Chin mentioned the demand for restaurants to consider a pivot and ask what they can do as a food operation. Speaking from his experience, Chin described how Seoul Spice launched “Heart + Soul,” an initiative to help the local community access high quality food at a low price and repointing inventory to where it is needed most. The operation has a dedicated URL, bodega.seoulspice.com, delivering through DC and in half a dozen neighborhoods in Maryland since March 23rd, with no minimum delivery requirement. A mobile-friendly web page enables customers to choose doorstep or curbside drop points, also providing space for the suggestion of new products to the store.

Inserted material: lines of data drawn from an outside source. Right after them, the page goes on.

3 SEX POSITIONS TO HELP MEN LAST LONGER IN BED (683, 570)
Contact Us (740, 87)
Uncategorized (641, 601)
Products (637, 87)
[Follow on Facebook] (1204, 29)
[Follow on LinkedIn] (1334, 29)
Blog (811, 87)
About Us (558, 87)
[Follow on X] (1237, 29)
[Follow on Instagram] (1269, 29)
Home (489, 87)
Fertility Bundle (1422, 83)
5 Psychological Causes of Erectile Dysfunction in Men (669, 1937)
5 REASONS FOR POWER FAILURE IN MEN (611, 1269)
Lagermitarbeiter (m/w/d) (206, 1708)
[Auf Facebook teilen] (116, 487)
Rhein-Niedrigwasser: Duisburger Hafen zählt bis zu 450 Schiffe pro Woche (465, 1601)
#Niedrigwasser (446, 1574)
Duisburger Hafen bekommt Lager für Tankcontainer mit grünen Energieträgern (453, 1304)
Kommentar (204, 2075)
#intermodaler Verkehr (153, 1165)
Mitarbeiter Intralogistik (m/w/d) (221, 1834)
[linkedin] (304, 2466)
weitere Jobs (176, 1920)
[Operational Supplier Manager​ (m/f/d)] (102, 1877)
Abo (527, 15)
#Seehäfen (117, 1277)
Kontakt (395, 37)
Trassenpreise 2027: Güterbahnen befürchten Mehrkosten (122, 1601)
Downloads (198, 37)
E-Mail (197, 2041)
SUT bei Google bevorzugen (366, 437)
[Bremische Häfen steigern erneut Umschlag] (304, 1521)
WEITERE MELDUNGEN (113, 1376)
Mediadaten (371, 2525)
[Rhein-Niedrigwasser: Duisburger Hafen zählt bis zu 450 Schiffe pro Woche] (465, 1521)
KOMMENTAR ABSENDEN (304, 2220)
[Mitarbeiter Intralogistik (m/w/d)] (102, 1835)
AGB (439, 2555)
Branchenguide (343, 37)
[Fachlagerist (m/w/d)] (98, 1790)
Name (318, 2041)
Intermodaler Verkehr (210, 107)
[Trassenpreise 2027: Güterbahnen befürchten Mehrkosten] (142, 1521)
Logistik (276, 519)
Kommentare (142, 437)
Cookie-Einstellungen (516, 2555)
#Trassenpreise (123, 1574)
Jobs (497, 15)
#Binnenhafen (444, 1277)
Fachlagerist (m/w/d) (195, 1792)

New inventory is highlighted on social media - an Instagram post announcing a fresh stock of toiletries received over 100 Likes.


The everydayness and authenticity of the image itself is undeniable, with responsiveness emphasised above all. While government software systems built in the 1980s show the crippling consequences of legacy, we see how smaller operations are more ergonomic in navigating the changing situation.

Meanwhile, the implications for local government are mounting. Iannucci was most candid on the topic of municipal budgets. When rents, wages, and sales taxes go uncollected, local governments rapidly lose the revenues that support their operation. The county has had over 26,000 layoffs in four weeks, translating to a significant and immediate loss of taxable earnings.

References to online training were mentioned, mostly by Goger. The American Jobs Centres were highlighted as a resource, and the general point of creating reform in the system was noted. Identifying a foundation of online training is viable now, but reforms to what classifies as tax-deductible training needs to be made, says Goger. Whether there is scope to creating an efficient, personalized curriculum for workers remained unanswered.

Brookings recently published research that outlines the labour shortages in infrastructure roles, namely transport, water and energy and the opportunity for work-based learning. An aging workforce hasn’t been met with new joiners from youth - roles remain low in visibility and don’t offer flexibility to foster long-term employability.  Only 15% of infrastructure jobs are involved in construction with the remaining 85% (over 14 million workers) are employed in repairing and maintaining existing infrastructure systems. Perhaps now is the moment to act swiftly and implement a smarter exchange of skill-sets between sectors.